The outcome will shape copyright eligibility for billions of AI‑generated assets, influencing market dynamics for creative industries worldwide.
The inaugural Yuan Global Talk examined how generative AI challenges traditional copyright doctrines, contrasting recent rulings in China and the United States. Host Yuan Hao introduced the technology’s rapid rise and set the stage for a comparative legal analysis of authorship.

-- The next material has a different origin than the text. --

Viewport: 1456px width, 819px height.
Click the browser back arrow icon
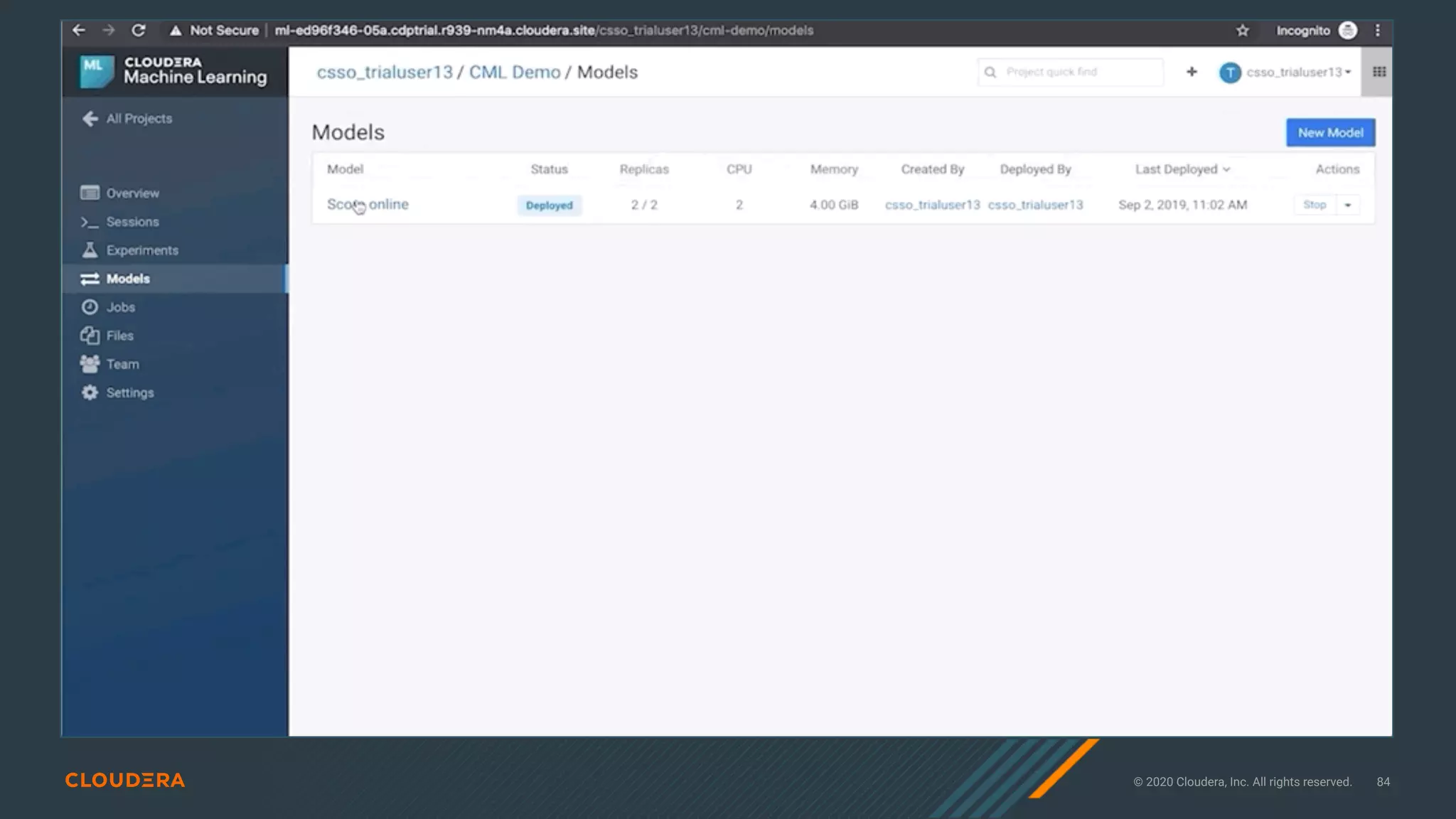[79, 30]
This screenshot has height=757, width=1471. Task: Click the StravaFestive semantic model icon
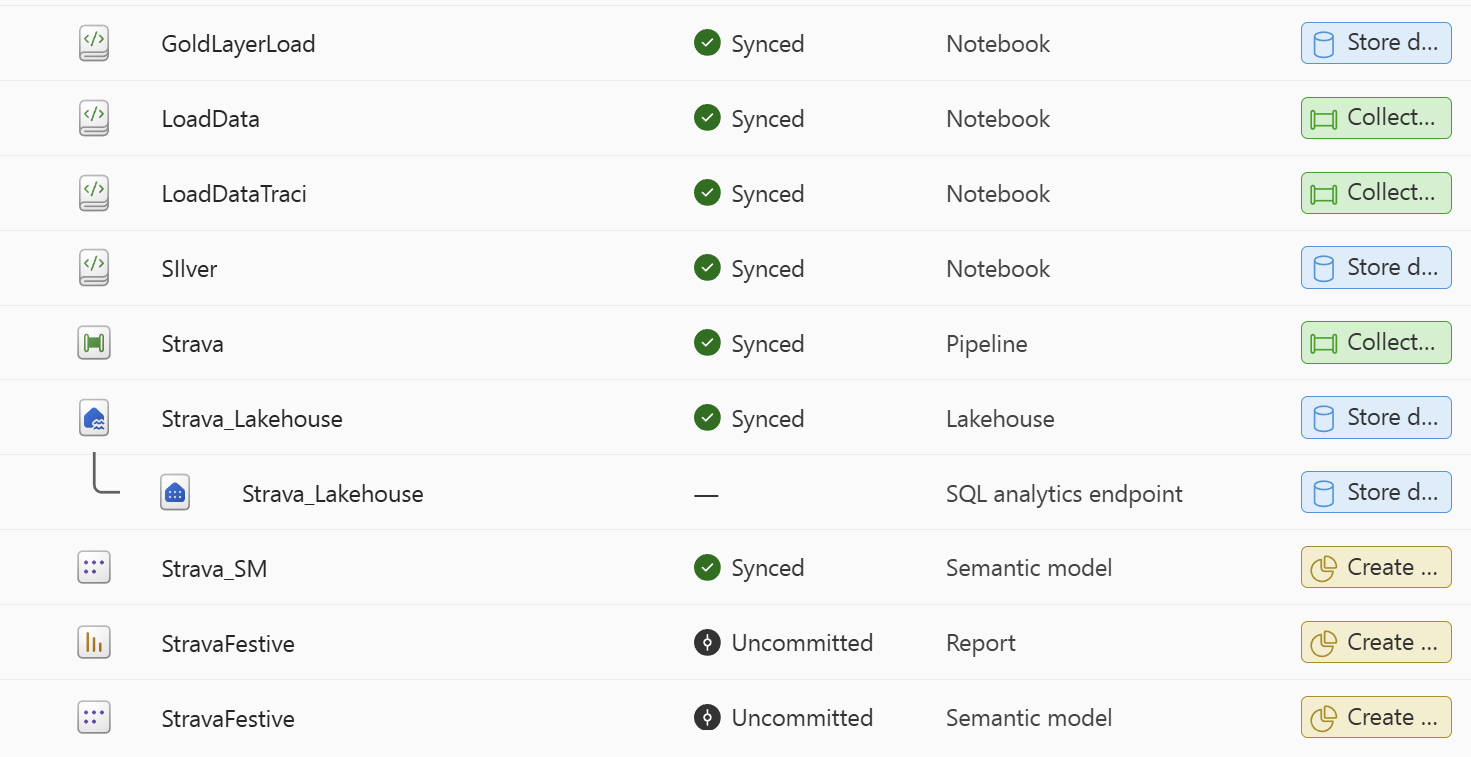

The Beijing Internet Court’s landmark “Li v. Lu” decision held that the human who crafted detailed prompts and adjusted parameters for a Stable Diffusion image qualified as the author, while the U.S. Copyright Office continues to refuse registration for works lacking substantive human authorship. Speakers highlighted AI’s pattern‑based output, its inability to grasp causality, and the thin line between assistance and creation.
Citing Margaret Bowden’s definition of creativity—“new, surprising, valuable”—and the AlphaFold breakthrough, the panel used the centaur metaphor to illustrate AI‑human partnership. Professor Cui explained how the court dissected prompt engineering, seed changes, and negative prompts to determine the user’s original contribution.
These divergent rulings signal a looming global split: jurisdictions may either extend copyright to AI‑assisted works or maintain a human‑only standard, affecting tech firms, artists, and investors. Policymakers must craft balanced frameworks that encourage innovation while protecting creators from displacement.